George Freese, third baseman for the 1955 Pirates. He was a member of four different organizations before joining the Pirates, playing just one Major League game prior to his trade to Pittsburgh. Freese was originally signed by the Brooklyn Dodgers in 1948, staying with them until the St Louis Browns took him in the December 1952 Rule 5 draft. From there he was purchased by the Detroit Tigers in early April of 1953, then sold to the Chicago Cubs a month later. The Pirates acquired him from the Cubs on June 4, 1953 in the Ralph Kiner deal. He would remain in the minors until Opening Day in 1955, when he made the Pirates as a bench player. Sid Gordon was at third base to begin the year, but quickly lost the starting job due to a poor start. Freese would start every game for the Pirates from April 24th until June 12th at third base.
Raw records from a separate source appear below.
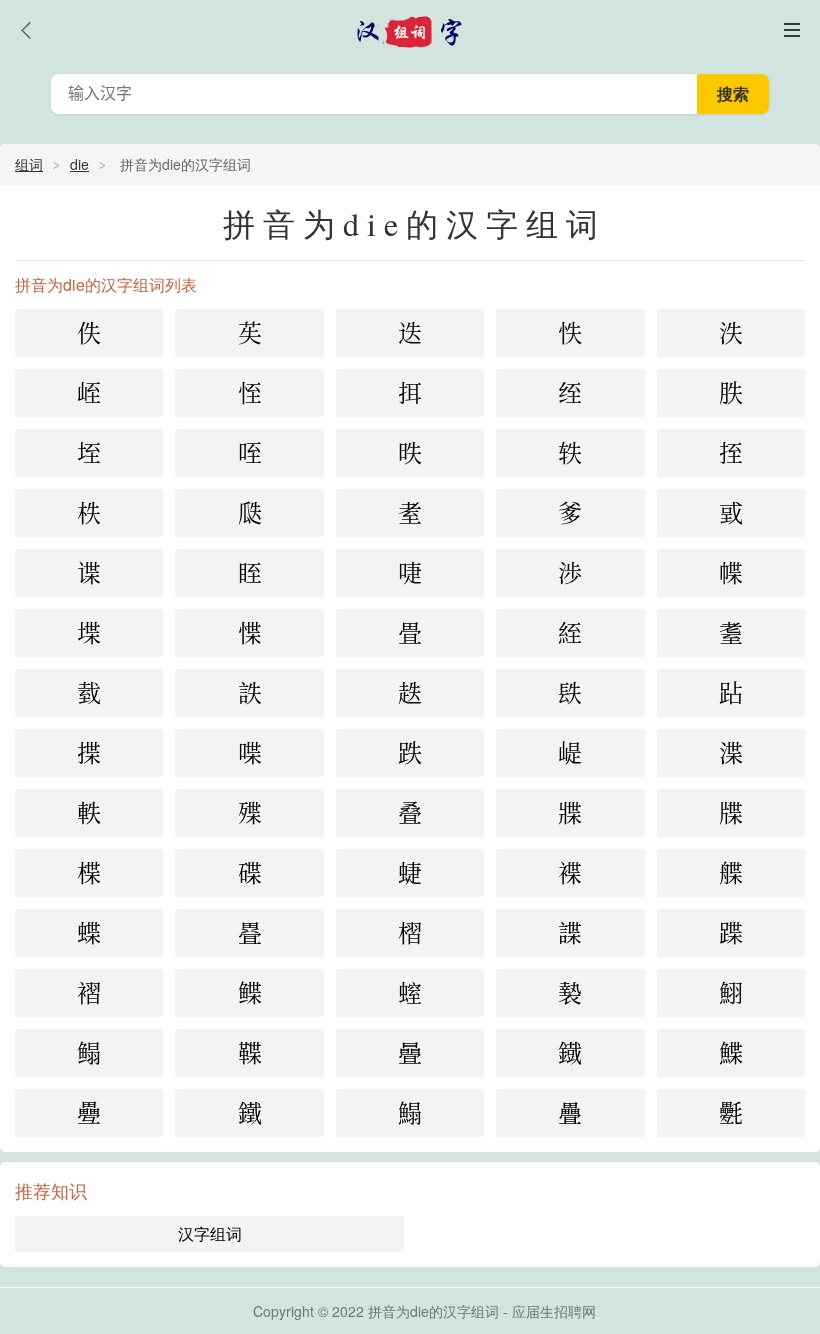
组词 (29, 164)
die (79, 164)
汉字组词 (210, 1233)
Two days after his last game, he was sent to the Pirates farm team in Hollywood, while the Pirates got back Cuban pitcher Lino Donoso. At the same time, the Pirates also got back twin infielders Johnny and Eddie O’Brien. They had been serving in the Army prior to the season and were working their way back into shape, prior to rejoining the team. Freese finished with a .257 average and 22 RBIs in 51 games. After the season ended, the Pirates lost him to the Cubs in the 1955 Minor League draft. He would go six seasons before he played in the majors again, making his last nine appearances with the 1961 Cubs. He then began to manage in the minors, the first three years as a player/manager, followed by another nine seasons as a manager. George is the brother of Pirates infielder Gene Freese.
On this date in 1964, catcher Smoky Burgess was selected off waivers by the Chicago White Sox, ending his six-year career with the Pirates. Burgess is known as one of the best pinch-hitters in baseball history, but he was an All-Star during the 1959-61 and 1964 seasons. Burgess hit .296/.352/.445 in 586 games with the Pirates. He had 164 walks and 92 strikeouts during his time in Pittsburgh.